_REQUIRED ACTION 1:_
Transcribe the stretch of the Suez Canal post from "The Suez Canal was" through "neighbours in 1967.".
_REQUIRED ACTION 2:_
According to the Suez Canal post, how many ships of the Yellow Fleet could leave under their own power when the canal reopened?

_PROVIDED TEXT:_
┏━━

How the (closure of the) Suez Canal changed the world

The segment of my January/February container-ship journey I am most anticipating is passing through the Suez Canal.  Here is what Horatio Clare writes about his passage through Suez:

Unfinished wars lie under all our horizons.  The chart on which Chris plotted our approach to the canal shows Egypt, the Sinai, the southern end of Israel an Gaza.  The refinery we saw last night was bombed by the British during the Suez crisis.  During Suez, Port Fouad was the scene of one of the more dubious victories of the French Foreign Legion, which fought its way through the little town, taking no casualties while inflicting many.  The lake we float on now was home to the ‘Yellow Fleet’: a convoy of merchant ships trapped by the closing of the canal in 1967 during the Six Day War.  They remained at anchor, blown over with desert sand, until the canal reopened in 1975, when only two of them were able to leave under their own power.  One of Yellow Fleet, African Glen, was sunk during the battles of the Yom Kippur War in 1973.  The crews trapped on the Great Bitter Lake had a terrifyingly good view of this war: the canal was one of the front lines and the counter-attack which eventually ended the conflict began with Israeli tanks crossing into Egypt at Deversoir, at the northern end of the lake (pp. 82-83).

The Suez Canal was closed twice.  Once when Israel/UK/France attacked Egypt in 1956, and a second time when Israel attacked Egypt and the rest of its neighbours in 1967.

┗━━

_PROVIDED MATERIAL:_
┏━━

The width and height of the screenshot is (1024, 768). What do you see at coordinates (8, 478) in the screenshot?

┗━━

_REPLY 1:_
The Suez Canal was closed twice.  Once when Israel/UK/France attacked Egypt in 1956, and a second time when Israel attacked Egypt and the rest of its neighbours in 1967.

_REPLY 2:_
Two